**Work task:** Restate the whole of the data verbatim, omitting nothing.

(Dataset excerpts)
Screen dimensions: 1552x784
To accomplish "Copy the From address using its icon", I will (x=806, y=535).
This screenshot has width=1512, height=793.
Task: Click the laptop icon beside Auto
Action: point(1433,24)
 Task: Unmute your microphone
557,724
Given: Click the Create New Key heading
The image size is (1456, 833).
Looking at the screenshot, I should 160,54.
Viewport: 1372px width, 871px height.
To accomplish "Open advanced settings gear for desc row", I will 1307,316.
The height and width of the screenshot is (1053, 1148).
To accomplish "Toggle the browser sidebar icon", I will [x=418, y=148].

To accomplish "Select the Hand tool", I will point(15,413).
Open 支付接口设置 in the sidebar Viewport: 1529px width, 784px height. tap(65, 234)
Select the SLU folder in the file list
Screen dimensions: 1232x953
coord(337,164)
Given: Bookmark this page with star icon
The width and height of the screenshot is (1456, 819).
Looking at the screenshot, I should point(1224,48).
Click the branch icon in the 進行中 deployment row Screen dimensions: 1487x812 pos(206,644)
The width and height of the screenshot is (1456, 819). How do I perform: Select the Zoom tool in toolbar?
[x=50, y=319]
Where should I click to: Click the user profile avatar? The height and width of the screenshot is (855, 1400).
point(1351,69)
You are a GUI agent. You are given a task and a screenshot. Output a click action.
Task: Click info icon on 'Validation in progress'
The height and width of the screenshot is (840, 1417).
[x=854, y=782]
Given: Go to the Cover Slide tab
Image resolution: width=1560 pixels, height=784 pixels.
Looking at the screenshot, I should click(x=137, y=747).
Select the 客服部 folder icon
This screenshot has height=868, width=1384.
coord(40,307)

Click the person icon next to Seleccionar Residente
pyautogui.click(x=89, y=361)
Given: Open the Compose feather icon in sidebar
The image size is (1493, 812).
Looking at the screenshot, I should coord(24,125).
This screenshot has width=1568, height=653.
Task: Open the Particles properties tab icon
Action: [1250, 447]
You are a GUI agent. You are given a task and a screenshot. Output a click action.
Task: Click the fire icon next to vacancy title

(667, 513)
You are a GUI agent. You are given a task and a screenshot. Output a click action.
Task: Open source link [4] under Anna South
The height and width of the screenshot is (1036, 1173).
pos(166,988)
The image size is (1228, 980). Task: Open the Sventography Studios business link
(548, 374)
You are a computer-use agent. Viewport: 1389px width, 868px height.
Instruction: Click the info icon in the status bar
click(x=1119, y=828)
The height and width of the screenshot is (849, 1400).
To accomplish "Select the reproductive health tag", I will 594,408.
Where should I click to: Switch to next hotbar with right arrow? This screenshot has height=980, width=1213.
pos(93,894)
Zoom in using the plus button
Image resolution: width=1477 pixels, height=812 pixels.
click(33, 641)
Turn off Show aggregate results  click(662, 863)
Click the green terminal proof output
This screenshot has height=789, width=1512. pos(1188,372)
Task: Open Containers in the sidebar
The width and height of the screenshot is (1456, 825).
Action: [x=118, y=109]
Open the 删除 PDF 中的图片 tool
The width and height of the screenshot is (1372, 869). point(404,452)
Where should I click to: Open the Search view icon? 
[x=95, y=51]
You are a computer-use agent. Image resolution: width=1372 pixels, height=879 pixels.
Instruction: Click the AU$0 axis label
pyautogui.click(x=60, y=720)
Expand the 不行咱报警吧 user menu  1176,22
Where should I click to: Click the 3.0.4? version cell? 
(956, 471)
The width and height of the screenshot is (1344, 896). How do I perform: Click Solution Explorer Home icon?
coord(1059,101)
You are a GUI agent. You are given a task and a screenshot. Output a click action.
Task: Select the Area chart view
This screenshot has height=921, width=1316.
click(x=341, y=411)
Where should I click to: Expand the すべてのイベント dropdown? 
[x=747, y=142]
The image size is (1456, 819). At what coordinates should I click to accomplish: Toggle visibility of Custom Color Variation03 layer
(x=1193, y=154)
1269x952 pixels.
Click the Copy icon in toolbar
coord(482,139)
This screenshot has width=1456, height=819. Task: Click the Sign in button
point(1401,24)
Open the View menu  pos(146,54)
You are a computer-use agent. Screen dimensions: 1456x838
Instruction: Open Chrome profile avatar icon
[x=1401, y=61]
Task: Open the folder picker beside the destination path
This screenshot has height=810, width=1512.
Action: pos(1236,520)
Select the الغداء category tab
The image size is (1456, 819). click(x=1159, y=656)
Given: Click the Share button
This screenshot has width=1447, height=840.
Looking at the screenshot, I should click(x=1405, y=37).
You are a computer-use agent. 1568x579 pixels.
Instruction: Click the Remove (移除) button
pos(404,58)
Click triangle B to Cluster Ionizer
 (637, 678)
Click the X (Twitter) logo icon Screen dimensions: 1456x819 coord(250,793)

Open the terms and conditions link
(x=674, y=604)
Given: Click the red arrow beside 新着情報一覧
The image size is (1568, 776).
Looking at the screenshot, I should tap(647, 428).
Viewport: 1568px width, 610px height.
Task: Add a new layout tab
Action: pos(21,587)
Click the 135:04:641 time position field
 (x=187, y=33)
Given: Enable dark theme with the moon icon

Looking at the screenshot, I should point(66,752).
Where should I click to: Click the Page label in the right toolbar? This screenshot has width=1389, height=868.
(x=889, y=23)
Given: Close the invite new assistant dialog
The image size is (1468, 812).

**Task solution:**
Screen dimensions: 1552x784
To accomplish "Copy the From address using its icon", I will (x=806, y=535).
This screenshot has width=1512, height=793.
Task: Click the laptop icon beside Auto
Action: point(1433,24)
 Task: Unmute your microphone
557,724
Given: Click the Create New Key heading
The image size is (1456, 833).
Looking at the screenshot, I should 160,54.
Viewport: 1372px width, 871px height.
To accomplish "Open advanced settings gear for desc row", I will 1307,316.
The height and width of the screenshot is (1053, 1148).
To accomplish "Toggle the browser sidebar icon", I will [x=418, y=148].

To accomplish "Select the Hand tool", I will point(15,413).
Open 支付接口设置 in the sidebar Viewport: 1529px width, 784px height. tap(65, 234)
Select the SLU folder in the file list
Screen dimensions: 1232x953
coord(337,164)
Given: Bookmark this page with star icon
The width and height of the screenshot is (1456, 819).
Looking at the screenshot, I should point(1224,48).
Click the branch icon in the 進行中 deployment row Screen dimensions: 1487x812 pos(206,644)
The width and height of the screenshot is (1456, 819). How do I perform: Select the Zoom tool in toolbar?
[x=50, y=319]
Where should I click to: Click the user profile avatar? The height and width of the screenshot is (855, 1400).
point(1351,69)
You are a GUI agent. You are given a task and a screenshot. Output a click action.
Task: Click info icon on 'Validation in progress'
The height and width of the screenshot is (840, 1417).
[x=854, y=782]
Given: Go to the Cover Slide tab
Image resolution: width=1560 pixels, height=784 pixels.
Looking at the screenshot, I should click(x=137, y=747).
Select the 客服部 folder icon
This screenshot has height=868, width=1384.
coord(40,307)

Click the person icon next to Seleccionar Residente
pyautogui.click(x=89, y=361)
Given: Open the Compose feather icon in sidebar
The image size is (1493, 812).
Looking at the screenshot, I should coord(24,125).
This screenshot has width=1568, height=653.
Task: Open the Particles properties tab icon
Action: [1250, 447]
You are a GUI agent. You are given a task and a screenshot. Output a click action.
Task: Click the fire icon next to vacancy title

(667, 513)
You are a GUI agent. You are given a task and a screenshot. Output a click action.
Task: Open source link [4] under Anna South
The height and width of the screenshot is (1036, 1173).
pos(166,988)
The image size is (1228, 980). Task: Open the Sventography Studios business link
(548, 374)
You are a computer-use agent. Viewport: 1389px width, 868px height.
Instruction: Click the info icon in the status bar
click(x=1119, y=828)
The height and width of the screenshot is (849, 1400).
To accomplish "Select the reproductive health tag", I will 594,408.
Where should I click to: Switch to next hotbar with right arrow? This screenshot has height=980, width=1213.
pos(93,894)
Zoom in using the plus button
Image resolution: width=1477 pixels, height=812 pixels.
click(33, 641)
Turn off Show aggregate results  click(662, 863)
Click the green terminal proof output
This screenshot has height=789, width=1512. pos(1188,372)
Task: Open Containers in the sidebar
The width and height of the screenshot is (1456, 825).
Action: [x=118, y=109]
Open the 删除 PDF 中的图片 tool
The width and height of the screenshot is (1372, 869). point(404,452)
Where should I click to: Open the Search view icon? 
[x=95, y=51]
You are a computer-use agent. Image resolution: width=1372 pixels, height=879 pixels.
Instruction: Click the AU$0 axis label
pyautogui.click(x=60, y=720)
Expand the 不行咱报警吧 user menu  1176,22
Where should I click to: Click the 3.0.4? version cell? 
(956, 471)
The width and height of the screenshot is (1344, 896). How do I perform: Click Solution Explorer Home icon?
coord(1059,101)
You are a GUI agent. You are given a task and a screenshot. Output a click action.
Task: Select the Area chart view
This screenshot has height=921, width=1316.
click(x=341, y=411)
Where should I click to: Expand the すべてのイベント dropdown? 
[x=747, y=142]
The image size is (1456, 819). At what coordinates should I click to accomplish: Toggle visibility of Custom Color Variation03 layer
(x=1193, y=154)
1269x952 pixels.
Click the Copy icon in toolbar
coord(482,139)
This screenshot has width=1456, height=819. Task: Click the Sign in button
point(1401,24)
Open the View menu  pos(146,54)
You are a computer-use agent. Screen dimensions: 1456x838
Instruction: Open Chrome profile avatar icon
[x=1401, y=61]
Task: Open the folder picker beside the destination path
This screenshot has height=810, width=1512.
Action: pos(1236,520)
Select the الغداء category tab
The image size is (1456, 819). click(x=1159, y=656)
Given: Click the Share button
This screenshot has width=1447, height=840.
Looking at the screenshot, I should click(x=1405, y=37).
You are a computer-use agent. 1568x579 pixels.
Instruction: Click the Remove (移除) button
pos(404,58)
Click triangle B to Cluster Ionizer
 (637, 678)
Click the X (Twitter) logo icon Screen dimensions: 1456x819 coord(250,793)

Open the terms and conditions link
(x=674, y=604)
Given: Click the red arrow beside 新着情報一覧
The image size is (1568, 776).
Looking at the screenshot, I should tap(647, 428).
Viewport: 1568px width, 610px height.
Task: Add a new layout tab
Action: pos(21,587)
Click the 135:04:641 time position field
 (x=187, y=33)
Given: Enable dark theme with the moon icon

Looking at the screenshot, I should point(66,752).
Where should I click to: Click the Page label in the right toolbar? This screenshot has width=1389, height=868.
(x=889, y=23)
Given: Close the invite new assistant dialog
The image size is (1468, 812).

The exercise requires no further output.